Massa tulang bertambah dari sekitar 80 gram saat lahir hingga 3000 gram pada puncak tertinggi
massa tulang yaitu sekitar umur 25 tahun
2.2. Klasifikasi
( Marilynn. J & Lee. J. 2011. Seri Panduan Praktis Keperawatan Klinis. Hal 124. Jakarta : Erlangga)
a. Sprain derajat I (kerusakan minimal)
Nyeri tanpa pembengkakan, tidak ada memar, kisaran pembengkakan aktif dan pasif, menimbulkan
nyeri, prognosis baik tanpa adanya kemungkinan instabilitas atau gangguan fungsi.
b. Sprain derajat II (kerusakan sedang)
Pembengkakan sedang dan memar, sangat nyeri, dengan nyeri tekan yang lebih menyebar
dibandingkan derajat I. Kisaran pergerakan sangat nyeri dan tertahan, sendi mungkin tidak stabil,
dan mungkin menimbulkan gangguan fungsi.
c.
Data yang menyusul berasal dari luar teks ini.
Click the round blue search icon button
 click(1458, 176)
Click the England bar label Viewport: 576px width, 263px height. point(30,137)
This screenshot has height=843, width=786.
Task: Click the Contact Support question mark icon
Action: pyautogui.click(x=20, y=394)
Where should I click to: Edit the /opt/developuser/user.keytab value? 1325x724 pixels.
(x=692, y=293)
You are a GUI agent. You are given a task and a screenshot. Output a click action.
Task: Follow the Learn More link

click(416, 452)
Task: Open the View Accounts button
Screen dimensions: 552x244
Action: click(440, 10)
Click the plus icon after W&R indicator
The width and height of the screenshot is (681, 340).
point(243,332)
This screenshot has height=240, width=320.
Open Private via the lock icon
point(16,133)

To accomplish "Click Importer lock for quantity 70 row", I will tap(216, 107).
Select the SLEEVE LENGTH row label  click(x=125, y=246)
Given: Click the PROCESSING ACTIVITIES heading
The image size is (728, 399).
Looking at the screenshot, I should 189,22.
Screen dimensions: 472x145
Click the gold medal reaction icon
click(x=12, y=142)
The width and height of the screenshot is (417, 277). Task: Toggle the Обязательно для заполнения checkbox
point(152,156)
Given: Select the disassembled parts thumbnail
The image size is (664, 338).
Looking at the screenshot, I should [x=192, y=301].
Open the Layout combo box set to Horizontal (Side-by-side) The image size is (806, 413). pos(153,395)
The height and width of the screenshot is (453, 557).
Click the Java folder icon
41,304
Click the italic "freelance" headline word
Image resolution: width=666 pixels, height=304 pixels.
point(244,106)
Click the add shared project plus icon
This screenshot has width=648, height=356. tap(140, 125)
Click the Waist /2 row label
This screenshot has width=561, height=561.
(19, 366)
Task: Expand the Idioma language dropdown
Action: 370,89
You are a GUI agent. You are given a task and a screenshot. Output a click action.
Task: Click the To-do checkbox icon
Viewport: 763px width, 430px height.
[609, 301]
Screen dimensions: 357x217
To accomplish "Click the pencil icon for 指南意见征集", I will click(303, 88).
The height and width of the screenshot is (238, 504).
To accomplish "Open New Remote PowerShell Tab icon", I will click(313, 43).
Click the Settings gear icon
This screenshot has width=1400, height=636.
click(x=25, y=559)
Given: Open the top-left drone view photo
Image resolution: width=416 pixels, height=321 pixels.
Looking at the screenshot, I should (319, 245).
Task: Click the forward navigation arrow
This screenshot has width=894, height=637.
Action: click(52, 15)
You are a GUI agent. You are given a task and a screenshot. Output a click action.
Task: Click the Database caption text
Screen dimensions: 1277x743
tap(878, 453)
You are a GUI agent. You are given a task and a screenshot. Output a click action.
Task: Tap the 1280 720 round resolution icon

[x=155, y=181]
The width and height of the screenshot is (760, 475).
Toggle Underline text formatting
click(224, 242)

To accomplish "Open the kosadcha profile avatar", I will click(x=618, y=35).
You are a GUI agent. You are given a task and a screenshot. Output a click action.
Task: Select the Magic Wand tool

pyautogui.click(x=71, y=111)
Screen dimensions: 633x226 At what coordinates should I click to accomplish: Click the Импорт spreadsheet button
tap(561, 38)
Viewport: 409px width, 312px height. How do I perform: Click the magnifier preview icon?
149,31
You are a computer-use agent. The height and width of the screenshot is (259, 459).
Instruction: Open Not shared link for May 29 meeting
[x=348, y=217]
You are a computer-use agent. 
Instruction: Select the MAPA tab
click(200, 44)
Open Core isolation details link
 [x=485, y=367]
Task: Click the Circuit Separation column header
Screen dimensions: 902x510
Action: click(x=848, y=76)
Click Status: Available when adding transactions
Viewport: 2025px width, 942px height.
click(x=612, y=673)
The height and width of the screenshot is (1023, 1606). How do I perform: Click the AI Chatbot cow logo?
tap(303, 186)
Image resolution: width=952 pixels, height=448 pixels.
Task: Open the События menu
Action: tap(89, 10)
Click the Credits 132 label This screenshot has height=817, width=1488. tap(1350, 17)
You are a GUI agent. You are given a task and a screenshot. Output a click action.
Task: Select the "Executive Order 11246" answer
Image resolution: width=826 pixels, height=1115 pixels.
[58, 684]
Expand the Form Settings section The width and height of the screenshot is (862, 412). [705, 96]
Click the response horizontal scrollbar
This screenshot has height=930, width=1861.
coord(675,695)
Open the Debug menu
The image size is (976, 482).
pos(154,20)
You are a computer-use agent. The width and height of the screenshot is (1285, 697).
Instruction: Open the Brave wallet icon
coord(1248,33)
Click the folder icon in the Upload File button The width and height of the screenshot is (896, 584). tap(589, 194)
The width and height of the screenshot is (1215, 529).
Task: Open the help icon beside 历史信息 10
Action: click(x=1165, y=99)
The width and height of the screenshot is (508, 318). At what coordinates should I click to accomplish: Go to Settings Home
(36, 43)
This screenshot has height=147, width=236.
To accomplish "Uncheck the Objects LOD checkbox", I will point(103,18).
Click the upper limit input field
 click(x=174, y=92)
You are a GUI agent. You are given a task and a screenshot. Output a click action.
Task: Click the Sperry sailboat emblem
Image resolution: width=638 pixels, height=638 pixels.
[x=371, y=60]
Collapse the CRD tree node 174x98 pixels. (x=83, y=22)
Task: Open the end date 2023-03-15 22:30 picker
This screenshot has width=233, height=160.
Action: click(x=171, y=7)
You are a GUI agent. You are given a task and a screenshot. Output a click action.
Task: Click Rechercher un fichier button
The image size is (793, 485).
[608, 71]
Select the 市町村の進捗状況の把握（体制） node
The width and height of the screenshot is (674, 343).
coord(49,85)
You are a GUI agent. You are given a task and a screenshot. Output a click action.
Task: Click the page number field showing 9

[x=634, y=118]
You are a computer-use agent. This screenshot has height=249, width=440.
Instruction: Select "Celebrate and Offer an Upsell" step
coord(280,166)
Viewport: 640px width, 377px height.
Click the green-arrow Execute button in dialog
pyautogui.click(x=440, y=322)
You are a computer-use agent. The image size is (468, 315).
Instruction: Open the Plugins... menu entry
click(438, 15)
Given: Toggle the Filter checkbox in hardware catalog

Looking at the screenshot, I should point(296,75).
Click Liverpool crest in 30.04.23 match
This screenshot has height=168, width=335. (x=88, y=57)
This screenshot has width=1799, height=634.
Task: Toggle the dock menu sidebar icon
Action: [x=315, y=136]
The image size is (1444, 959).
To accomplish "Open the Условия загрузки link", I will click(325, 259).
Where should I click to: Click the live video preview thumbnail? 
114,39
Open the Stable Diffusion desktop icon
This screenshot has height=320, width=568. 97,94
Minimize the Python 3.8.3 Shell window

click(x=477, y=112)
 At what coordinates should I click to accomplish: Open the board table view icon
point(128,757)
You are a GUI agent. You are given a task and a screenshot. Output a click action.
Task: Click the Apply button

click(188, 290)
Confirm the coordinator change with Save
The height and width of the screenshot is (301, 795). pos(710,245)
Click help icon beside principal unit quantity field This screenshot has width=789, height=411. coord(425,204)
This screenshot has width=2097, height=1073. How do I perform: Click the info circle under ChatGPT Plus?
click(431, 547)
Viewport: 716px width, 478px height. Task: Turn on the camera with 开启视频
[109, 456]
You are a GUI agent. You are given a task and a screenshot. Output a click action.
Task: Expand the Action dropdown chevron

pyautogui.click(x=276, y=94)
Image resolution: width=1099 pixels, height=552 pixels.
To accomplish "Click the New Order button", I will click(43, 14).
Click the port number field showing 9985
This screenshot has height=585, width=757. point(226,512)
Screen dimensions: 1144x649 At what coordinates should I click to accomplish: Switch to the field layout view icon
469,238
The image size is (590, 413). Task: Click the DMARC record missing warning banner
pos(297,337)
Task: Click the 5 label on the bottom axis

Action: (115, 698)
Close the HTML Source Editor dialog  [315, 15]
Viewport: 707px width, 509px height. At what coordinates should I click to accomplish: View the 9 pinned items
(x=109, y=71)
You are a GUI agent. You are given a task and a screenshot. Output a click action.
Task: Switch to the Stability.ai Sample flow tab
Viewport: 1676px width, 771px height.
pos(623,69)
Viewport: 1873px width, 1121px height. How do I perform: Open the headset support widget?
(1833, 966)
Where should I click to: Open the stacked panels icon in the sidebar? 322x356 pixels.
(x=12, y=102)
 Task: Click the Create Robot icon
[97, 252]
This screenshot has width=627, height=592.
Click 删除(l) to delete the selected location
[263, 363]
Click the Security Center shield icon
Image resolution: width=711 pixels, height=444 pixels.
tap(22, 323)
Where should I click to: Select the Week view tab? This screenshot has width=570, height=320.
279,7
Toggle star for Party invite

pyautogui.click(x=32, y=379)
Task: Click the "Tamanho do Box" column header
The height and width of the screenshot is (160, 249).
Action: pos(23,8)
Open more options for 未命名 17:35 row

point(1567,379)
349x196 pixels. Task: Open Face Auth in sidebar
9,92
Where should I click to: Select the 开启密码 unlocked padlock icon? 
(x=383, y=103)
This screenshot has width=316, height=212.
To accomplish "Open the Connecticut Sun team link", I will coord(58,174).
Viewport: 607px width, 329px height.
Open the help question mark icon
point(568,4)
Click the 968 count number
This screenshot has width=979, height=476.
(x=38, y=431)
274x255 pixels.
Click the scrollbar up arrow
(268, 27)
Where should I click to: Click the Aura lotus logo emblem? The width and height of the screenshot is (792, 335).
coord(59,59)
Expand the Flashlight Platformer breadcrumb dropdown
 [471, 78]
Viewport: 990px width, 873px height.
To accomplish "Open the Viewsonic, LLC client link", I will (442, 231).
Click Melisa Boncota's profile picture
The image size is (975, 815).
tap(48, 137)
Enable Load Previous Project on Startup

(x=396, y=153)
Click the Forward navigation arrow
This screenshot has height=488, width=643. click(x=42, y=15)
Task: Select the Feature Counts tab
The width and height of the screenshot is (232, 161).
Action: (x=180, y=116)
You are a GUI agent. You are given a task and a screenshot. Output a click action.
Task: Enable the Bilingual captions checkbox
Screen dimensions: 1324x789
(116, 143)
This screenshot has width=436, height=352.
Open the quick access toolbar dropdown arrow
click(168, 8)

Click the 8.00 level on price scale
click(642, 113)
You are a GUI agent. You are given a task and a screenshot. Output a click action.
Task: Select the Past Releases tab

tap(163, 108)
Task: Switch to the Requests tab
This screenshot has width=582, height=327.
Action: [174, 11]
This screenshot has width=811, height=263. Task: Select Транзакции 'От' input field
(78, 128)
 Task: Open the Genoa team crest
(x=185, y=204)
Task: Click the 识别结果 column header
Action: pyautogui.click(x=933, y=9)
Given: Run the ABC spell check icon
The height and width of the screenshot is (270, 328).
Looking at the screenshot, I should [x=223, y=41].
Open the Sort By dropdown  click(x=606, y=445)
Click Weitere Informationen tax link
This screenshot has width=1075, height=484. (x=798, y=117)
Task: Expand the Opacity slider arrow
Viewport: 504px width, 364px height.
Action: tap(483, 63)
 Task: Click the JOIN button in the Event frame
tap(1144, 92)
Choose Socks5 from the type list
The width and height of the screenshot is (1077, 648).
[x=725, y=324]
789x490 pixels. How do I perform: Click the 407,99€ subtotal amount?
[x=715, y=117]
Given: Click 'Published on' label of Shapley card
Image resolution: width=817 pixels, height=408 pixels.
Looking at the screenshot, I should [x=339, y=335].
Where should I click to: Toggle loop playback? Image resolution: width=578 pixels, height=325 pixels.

Sprain derajat III (kerusakan kompit pada ligamen)
Pembengkakan hebat dan memar, instabilitas stuktural dengan peningkatan kirasan gerak yang
abnormal (akibat putusnya ligamen), nyeri pada kisaran pergerakan pasif mungkin kurang
dibandingkan derajat yang lebihh rendah (serabut saraf sudah benar-benar rusak). Hilangnya fungsi
yang signifikan yang mungkin membutuhkan pembedahan untuk mengembalikan fungsinya.
2.3 Etiologi
(Kowalak, Jenifer P. 2011. Patofisiologi. Hal 438. Jakarta:EGC)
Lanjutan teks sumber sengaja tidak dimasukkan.